To put this in context, if you buy a 12 pack of 12-ounce sodas you will be paying an additional $2.16 for the privilege -- even if it’s diet soda and contains no sugar. Most of these beverages have an additional Pennsylvania Sales Tax of 6%. If you are lucky enough to find a 12 pack of soda on sale for $3.00, your total cost will be $5.34. Protein shakes which many seniors on fixed incomes drink to supplement their diet also contain sugar and will include this onerous tax.
How do you exactly determine the amount of beverage that will be added into an alcoholic drink? The business owner will know how much of each beverage they purchase, but how do they fairly determine the amount added to each drink? Bartending isn’t an exact science and your drink might have more other beverage than mine if I want more ice. Regardless, we will both probably pay the same amount of tax.
The stated goal of these bureaucrats is to get people to drink water. Obviously, they didn’t consider the impact on their population, which is overwhelmingly poor and black. They didn’t consider the impact on businesses, which not only will be passing the cost along to their customers, but have a paper nightmare to deal with. Or, they considered the impact and simply didn’t care.
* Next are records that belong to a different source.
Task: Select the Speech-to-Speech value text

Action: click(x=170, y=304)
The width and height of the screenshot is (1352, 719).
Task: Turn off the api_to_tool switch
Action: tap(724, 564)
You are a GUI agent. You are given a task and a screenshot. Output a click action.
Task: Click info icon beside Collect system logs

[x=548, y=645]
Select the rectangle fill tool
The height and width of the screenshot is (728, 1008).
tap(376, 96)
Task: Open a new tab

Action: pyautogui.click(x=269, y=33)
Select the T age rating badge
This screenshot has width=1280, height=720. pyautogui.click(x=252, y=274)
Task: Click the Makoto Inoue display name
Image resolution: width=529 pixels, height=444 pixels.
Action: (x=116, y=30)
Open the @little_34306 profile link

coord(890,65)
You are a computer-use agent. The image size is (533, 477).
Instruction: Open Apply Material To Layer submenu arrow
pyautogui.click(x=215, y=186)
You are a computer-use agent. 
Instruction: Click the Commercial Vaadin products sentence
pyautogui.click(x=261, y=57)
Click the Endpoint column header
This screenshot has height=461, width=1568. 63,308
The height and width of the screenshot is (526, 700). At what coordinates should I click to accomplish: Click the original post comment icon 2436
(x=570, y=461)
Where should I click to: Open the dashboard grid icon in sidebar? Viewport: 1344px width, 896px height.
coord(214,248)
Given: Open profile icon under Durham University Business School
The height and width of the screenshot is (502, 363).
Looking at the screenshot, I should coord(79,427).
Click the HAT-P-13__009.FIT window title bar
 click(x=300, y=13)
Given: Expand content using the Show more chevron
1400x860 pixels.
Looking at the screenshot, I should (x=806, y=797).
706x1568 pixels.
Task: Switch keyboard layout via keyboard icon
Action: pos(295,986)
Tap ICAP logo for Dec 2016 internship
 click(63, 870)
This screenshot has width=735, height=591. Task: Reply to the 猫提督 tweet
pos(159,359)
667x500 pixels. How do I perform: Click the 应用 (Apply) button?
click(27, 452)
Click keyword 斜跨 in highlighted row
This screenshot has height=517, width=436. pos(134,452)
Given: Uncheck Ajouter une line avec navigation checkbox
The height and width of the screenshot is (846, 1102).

Philadelphia also has a city wage tax paid by both residents and non-residents who work in the city, further reducing the income of all Philadelphia residents. As a boon to the residents, the city wage tax was reduced in 2016 from 3.9102% to 3.9004%.
Who are these politicians who think they are the arbiters of people’s health? They’re liberals, who have been driving Philadelphia into a poverty ridden abyss for decades. And now they are targeting people who are often the poorest of the poor.
Where is the outrage? The demonstrations? Shouldn’t the women who put on their ‘pussy’ hats to adamantly and stridently speak out for the continued right to remove viable fetuses and kill them just prior to birth strenuously object to someone trying to tell them what to put in their bodies? Unfortunately, people seem to just accept taxes, whether fair and justified or not.
This is just another way for the liberals to raise money. Anyone who thinks they care about you is seriously deluded. They care about the revenues and will vilify anyone who questions them.
When the government went after cigarettes, I felt we were heading down a slippery slope. If they could excessively tax cigarettes and get people to vilify those who smoked, they would be free to keep increasing those taxes. Make no mistake, there are many more diseases caused by obesity than smoking but at the time it was easier to go after smokers. I said then that if enough people stopped smoking and there were not enough revenues generated they would go after anything they felt was bad for your health. And I was right. If this stands, wait for taxes to be put on other items containing sugar. And, other cash-strapped municipalities will follow the lead of Philadelphia.
I was born and raised in Philadelphia. It was a beautiful old and historically important city. Independence Hall, where the Declaration of Independence was signed is in Philadelphia. The Liberty Bell is in Philadelphia. Benjamin Franklin, George Washington, Betsy Ross and many other founders worshipped at Old Christ Church. But, under decades of liberal administrations, the city has deteriorated to the point where when I visited a few years ago I didn’t even recognize the neighborhood around LaSalle University or Central High School. This tax certainly won’t help the situation because it will be squandered like the Philadelphia city wage tax and the incredible amount of money collected from other counties in Pennsylvania and sent to Philadelphia to support a school system which is failing their students in a spectacular fashion.
The swamp in Philadelphia needs to be drained just like the swamp in Washington. As for me, I’m off to have a Pepsi.